_Task directions_
Each entry must be written out again exactly as it stands.
===== Material supplied
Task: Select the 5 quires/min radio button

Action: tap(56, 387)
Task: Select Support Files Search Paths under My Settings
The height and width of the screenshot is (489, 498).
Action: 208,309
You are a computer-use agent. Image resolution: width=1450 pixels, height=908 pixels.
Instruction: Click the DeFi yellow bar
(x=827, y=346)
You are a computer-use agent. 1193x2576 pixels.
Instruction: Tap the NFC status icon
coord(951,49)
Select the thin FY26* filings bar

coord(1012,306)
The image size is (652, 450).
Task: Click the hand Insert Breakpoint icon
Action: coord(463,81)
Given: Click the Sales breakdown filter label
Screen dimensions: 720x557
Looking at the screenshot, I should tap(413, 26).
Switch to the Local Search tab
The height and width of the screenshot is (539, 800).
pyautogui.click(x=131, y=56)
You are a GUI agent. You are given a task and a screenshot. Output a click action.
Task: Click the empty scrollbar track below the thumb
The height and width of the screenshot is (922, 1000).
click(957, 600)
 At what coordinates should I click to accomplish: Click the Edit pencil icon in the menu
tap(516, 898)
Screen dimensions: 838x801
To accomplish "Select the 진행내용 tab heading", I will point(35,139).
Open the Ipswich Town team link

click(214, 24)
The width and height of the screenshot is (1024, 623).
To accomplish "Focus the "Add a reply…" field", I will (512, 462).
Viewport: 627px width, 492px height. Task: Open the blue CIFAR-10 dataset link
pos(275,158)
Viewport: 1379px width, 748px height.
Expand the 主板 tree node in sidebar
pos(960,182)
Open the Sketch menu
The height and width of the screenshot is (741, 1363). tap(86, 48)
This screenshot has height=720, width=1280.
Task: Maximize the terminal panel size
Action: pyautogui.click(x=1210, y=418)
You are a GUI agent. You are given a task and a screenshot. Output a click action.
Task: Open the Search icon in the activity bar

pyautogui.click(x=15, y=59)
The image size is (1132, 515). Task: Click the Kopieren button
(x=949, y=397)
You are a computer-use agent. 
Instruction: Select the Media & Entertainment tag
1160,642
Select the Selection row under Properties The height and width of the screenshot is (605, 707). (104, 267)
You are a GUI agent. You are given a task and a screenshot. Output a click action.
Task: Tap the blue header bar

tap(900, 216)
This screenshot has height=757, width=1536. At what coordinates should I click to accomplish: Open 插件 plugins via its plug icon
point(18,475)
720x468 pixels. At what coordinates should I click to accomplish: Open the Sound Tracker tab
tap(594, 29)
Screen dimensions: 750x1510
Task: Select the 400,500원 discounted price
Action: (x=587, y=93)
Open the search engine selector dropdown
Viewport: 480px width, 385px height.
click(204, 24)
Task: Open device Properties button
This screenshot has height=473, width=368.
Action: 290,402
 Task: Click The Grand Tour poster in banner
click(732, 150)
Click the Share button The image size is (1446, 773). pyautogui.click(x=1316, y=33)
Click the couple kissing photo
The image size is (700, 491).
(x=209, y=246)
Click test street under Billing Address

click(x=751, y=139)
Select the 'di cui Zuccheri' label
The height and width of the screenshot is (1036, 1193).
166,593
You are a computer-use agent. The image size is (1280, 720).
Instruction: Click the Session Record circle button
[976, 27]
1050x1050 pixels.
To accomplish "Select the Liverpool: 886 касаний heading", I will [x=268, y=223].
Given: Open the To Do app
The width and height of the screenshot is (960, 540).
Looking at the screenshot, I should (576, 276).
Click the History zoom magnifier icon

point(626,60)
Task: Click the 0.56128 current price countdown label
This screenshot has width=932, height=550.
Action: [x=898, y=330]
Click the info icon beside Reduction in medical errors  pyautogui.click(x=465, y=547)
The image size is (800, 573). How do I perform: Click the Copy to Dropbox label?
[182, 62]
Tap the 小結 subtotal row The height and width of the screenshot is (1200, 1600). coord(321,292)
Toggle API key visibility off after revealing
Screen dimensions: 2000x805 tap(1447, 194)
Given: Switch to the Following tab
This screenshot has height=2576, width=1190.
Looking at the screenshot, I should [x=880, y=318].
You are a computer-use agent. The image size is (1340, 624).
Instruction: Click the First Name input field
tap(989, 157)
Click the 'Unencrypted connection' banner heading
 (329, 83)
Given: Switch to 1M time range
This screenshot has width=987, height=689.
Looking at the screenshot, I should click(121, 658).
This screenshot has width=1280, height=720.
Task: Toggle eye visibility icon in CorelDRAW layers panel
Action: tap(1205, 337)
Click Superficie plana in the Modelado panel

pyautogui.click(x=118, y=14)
==========
_Result for this task_
Task: Select the 5 quires/min radio button

Action: tap(56, 387)
Task: Select Support Files Search Paths under My Settings
The height and width of the screenshot is (489, 498).
Action: 208,309
You are a computer-use agent. Image resolution: width=1450 pixels, height=908 pixels.
Instruction: Click the DeFi yellow bar
(x=827, y=346)
You are a computer-use agent. 1193x2576 pixels.
Instruction: Tap the NFC status icon
coord(951,49)
Select the thin FY26* filings bar

coord(1012,306)
The image size is (652, 450).
Task: Click the hand Insert Breakpoint icon
Action: coord(463,81)
Given: Click the Sales breakdown filter label
Screen dimensions: 720x557
Looking at the screenshot, I should tap(413, 26).
Switch to the Local Search tab
The height and width of the screenshot is (539, 800).
pyautogui.click(x=131, y=56)
You are a GUI agent. You are given a task and a screenshot. Output a click action.
Task: Click the empty scrollbar track below the thumb
The height and width of the screenshot is (922, 1000).
click(957, 600)
 At what coordinates should I click to accomplish: Click the Edit pencil icon in the menu
tap(516, 898)
Screen dimensions: 838x801
To accomplish "Select the 진행내용 tab heading", I will point(35,139).
Open the Ipswich Town team link

click(214, 24)
The width and height of the screenshot is (1024, 623).
To accomplish "Focus the "Add a reply…" field", I will (512, 462).
Viewport: 627px width, 492px height. Task: Open the blue CIFAR-10 dataset link
pos(275,158)
Viewport: 1379px width, 748px height.
Expand the 主板 tree node in sidebar
pos(960,182)
Open the Sketch menu
The height and width of the screenshot is (741, 1363). tap(86, 48)
This screenshot has height=720, width=1280.
Task: Maximize the terminal panel size
Action: pyautogui.click(x=1210, y=418)
You are a GUI agent. You are given a task and a screenshot. Output a click action.
Task: Open the Search icon in the activity bar

pyautogui.click(x=15, y=59)
The image size is (1132, 515). Task: Click the Kopieren button
(x=949, y=397)
You are a computer-use agent. 
Instruction: Select the Media & Entertainment tag
1160,642
Select the Selection row under Properties The height and width of the screenshot is (605, 707). (104, 267)
You are a GUI agent. You are given a task and a screenshot. Output a click action.
Task: Tap the blue header bar

tap(900, 216)
This screenshot has height=757, width=1536. At what coordinates should I click to accomplish: Open 插件 plugins via its plug icon
point(18,475)
720x468 pixels. At what coordinates should I click to accomplish: Open the Sound Tracker tab
tap(594, 29)
Screen dimensions: 750x1510
Task: Select the 400,500원 discounted price
Action: (x=587, y=93)
Open the search engine selector dropdown
Viewport: 480px width, 385px height.
click(204, 24)
Task: Open device Properties button
This screenshot has height=473, width=368.
Action: 290,402
 Task: Click The Grand Tour poster in banner
click(732, 150)
Click the Share button The image size is (1446, 773). pyautogui.click(x=1316, y=33)
Click the couple kissing photo
The image size is (700, 491).
(x=209, y=246)
Click test street under Billing Address

click(x=751, y=139)
Select the 'di cui Zuccheri' label
The height and width of the screenshot is (1036, 1193).
166,593
You are a computer-use agent. The image size is (1280, 720).
Instruction: Click the Session Record circle button
[976, 27]
1050x1050 pixels.
To accomplish "Select the Liverpool: 886 касаний heading", I will [x=268, y=223].
Given: Open the To Do app
The width and height of the screenshot is (960, 540).
Looking at the screenshot, I should (576, 276).
Click the History zoom magnifier icon

point(626,60)
Task: Click the 0.56128 current price countdown label
This screenshot has width=932, height=550.
Action: [x=898, y=330]
Click the info icon beside Reduction in medical errors  pyautogui.click(x=465, y=547)
The image size is (800, 573). How do I perform: Click the Copy to Dropbox label?
[182, 62]
Tap the 小結 subtotal row The height and width of the screenshot is (1200, 1600). coord(321,292)
Toggle API key visibility off after revealing
Screen dimensions: 2000x805 tap(1447, 194)
Given: Switch to the Following tab
This screenshot has height=2576, width=1190.
Looking at the screenshot, I should [x=880, y=318].
You are a computer-use agent. The image size is (1340, 624).
Instruction: Click the First Name input field
tap(989, 157)
Click the 'Unencrypted connection' banner heading
 (329, 83)
Given: Switch to 1M time range
This screenshot has width=987, height=689.
Looking at the screenshot, I should click(121, 658).
This screenshot has width=1280, height=720.
Task: Toggle eye visibility icon in CorelDRAW layers panel
Action: tap(1205, 337)
Click Superficie plana in the Modelado panel

pyautogui.click(x=118, y=14)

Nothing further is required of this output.